Le jugement de Salomon est un constat d’impuissance à détecter la vérité entre deux saisines opposées. Il fait appel à l’émotion, qui susciterait la sincérité, mais oublie la capacité de persuasion de chaque plaignant pour défendre son intérêt.

Ce mythe a forgé dans notre tradition un sens de l’égalité très curieux : deux plaignantes, deux versions, l’une vraie et l’autre fausse, sont mises à égalité. C’était signe d’une grande habileté politique certes, mais de peu de sens de la justice. Pour accréditer la thèse de Salomon « roi très malin » on nous montre une issue favorable, mais quelle aurait été la suite si la prétendue mère ne s’était pas démontée ?

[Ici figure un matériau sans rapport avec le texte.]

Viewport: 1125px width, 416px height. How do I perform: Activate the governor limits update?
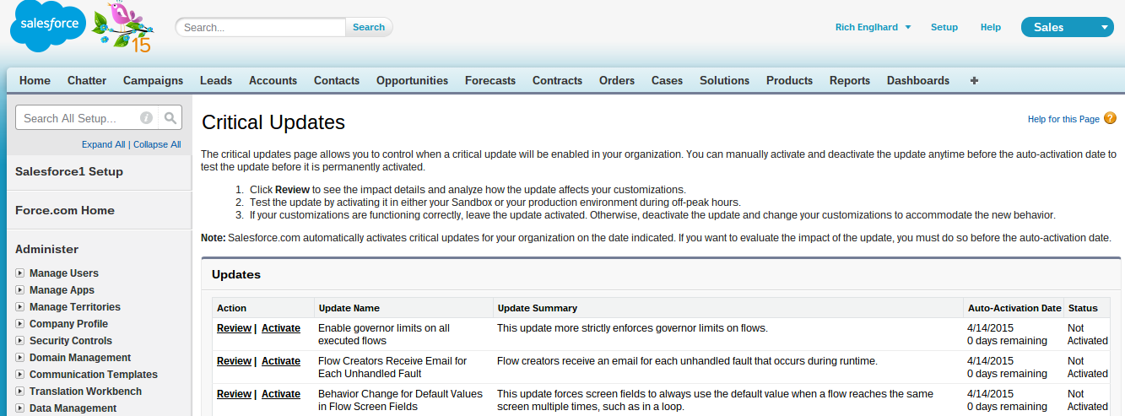[280, 328]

Faux semblant, fausse égalité. Combien souvent voyons-nous afficher deux opinions contradictoires avec cette fausse impartialité, comme si la vérité était secondaire par rapport à l’affichage qui en est fait.

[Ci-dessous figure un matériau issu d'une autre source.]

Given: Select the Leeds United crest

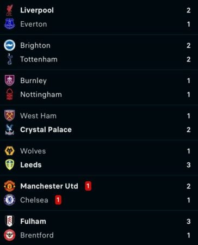Looking at the screenshot, I should [10, 164].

Le ministre de l’E.N., annonçant l’an dernier qu’il voulait « traiter également » écoles privées et publiques, a tenu un discours digne de Salomon : des communes rurales doivent payer pour des élèves allant à des écoles privées, situées hors de leur territoire, alors qu’elles ont une école publique sur place, alors que ce choix n’est pas offert aux écoliers du public qui veulent aller ailleurs.

Depuis que la Bible existe, l’effet Salomon est ainsi utilisé. Il le sera tant que l’esprit critique ne s’exercera pour démêler le vrai du faux, au-delà des apparences. Que dirions-nous si les policiers se contentaient de remplir « la main courante » sans chercher à vérifier et si les magistrats n’enquêtaient pas ?

L’esprit critique est peut-être ce qui permet de mieux caractériser l’intelligence humaine. Dommage que la crédulité gagne trop souvent devant les apparences. Contrer cela fait partie du combat laïque.